В это время какой-то специальный курьер прибыл с секретными приказами для немецкого посла. Однажды утром Зорге зашел в посольство для очередного «выкачивания» информации из ничего не подозревающего полковника Отта. Как раз в этот момент незнакомец был введен в кабинет военного атташе и представлен Зорге как Хаак. Этот человек сказал, что много слышал о Рихарде Зорге в Берлине и, как большинство других официальных лиц, считает статьи журналиста содержащими ценную и обширную информацию. Они немного поговорили, и Зорге вдруг осенило, что Хаак, должно быть, чиновник высокого ранга, раз Отт относится к нему с таким явным почтением. Инстинктивно он почувствовал, что этот человек может иметь какую-то связь с переговорами в Берлине, которые, он думал, по-прежнему продолжались. Он с радостью принял приглашение на обед с Оттом и Хааком в ресторане «Ломейер», любимом месте немецких чиновников, желавших поговорить о деле.
Вскоре Хаак, абсолютно уверенный, что Зорге — один из самых преданных нацистов на Дальнем Востоке, начал свободно рассказывать Отту о последних событиях в Берлине и о страшно медленном процессе переговоров, которые велись с помощью меморандумов.
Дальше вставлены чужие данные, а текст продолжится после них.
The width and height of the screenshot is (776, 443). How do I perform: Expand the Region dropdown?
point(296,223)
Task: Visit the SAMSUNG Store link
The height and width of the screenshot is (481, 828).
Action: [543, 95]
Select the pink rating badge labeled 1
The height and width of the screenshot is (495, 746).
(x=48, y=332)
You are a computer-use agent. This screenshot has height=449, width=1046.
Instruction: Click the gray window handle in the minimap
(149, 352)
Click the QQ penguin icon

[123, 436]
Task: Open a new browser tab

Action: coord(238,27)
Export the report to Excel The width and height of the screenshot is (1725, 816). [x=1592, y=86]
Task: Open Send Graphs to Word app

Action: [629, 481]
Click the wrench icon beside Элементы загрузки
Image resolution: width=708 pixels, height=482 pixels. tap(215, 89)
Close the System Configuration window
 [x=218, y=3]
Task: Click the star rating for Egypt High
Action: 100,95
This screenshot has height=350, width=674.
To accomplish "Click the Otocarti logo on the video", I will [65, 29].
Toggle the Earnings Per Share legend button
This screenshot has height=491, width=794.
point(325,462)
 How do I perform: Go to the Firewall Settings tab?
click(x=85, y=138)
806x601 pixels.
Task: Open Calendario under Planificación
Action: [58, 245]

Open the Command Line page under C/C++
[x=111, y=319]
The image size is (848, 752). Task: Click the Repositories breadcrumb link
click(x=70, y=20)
Открытие это поразило Зорге, но каково было его изумление, когда Хаак объявил, что он и есть секретный курьер, осуществляющий связь между Осимой, Риббентропом и Канарисом. Более того, он находится в Токио потому, что является единственным посредником, используемым в этом качестве. Обмен мнениями пока временно прекратился до возвращения его, Хаака, в Берлин с важной информацией от японского министра иностранных дел. Возвратясь домой, Зорге подготовил короткое сообщение для передачи по радио об открытиях этого дня с полным описанием Хаака. «Я думаю, что с тех пор он тоже попал под наблюдение», — сказал позже Зорге.
Почти целый месяц группа Зорге не выходила в эфир, так как не могла добыть материалов, которые могли бы оправдать риск проведения сеанса радиосвязи. Зорге стал раздражительным и требовал от группы почти невозможного, пытаясь раздобыть новые сведения. Мияги первый навел Зорге, а через него и Кремль, на след переговоров. На случайной встрече со своим знакомым майором из штаба ВВС он спросил шутя, не прибыли ли его гости. Майор пробурчал, что, похоже, он никогда не встретится с представителями немецких ВВС.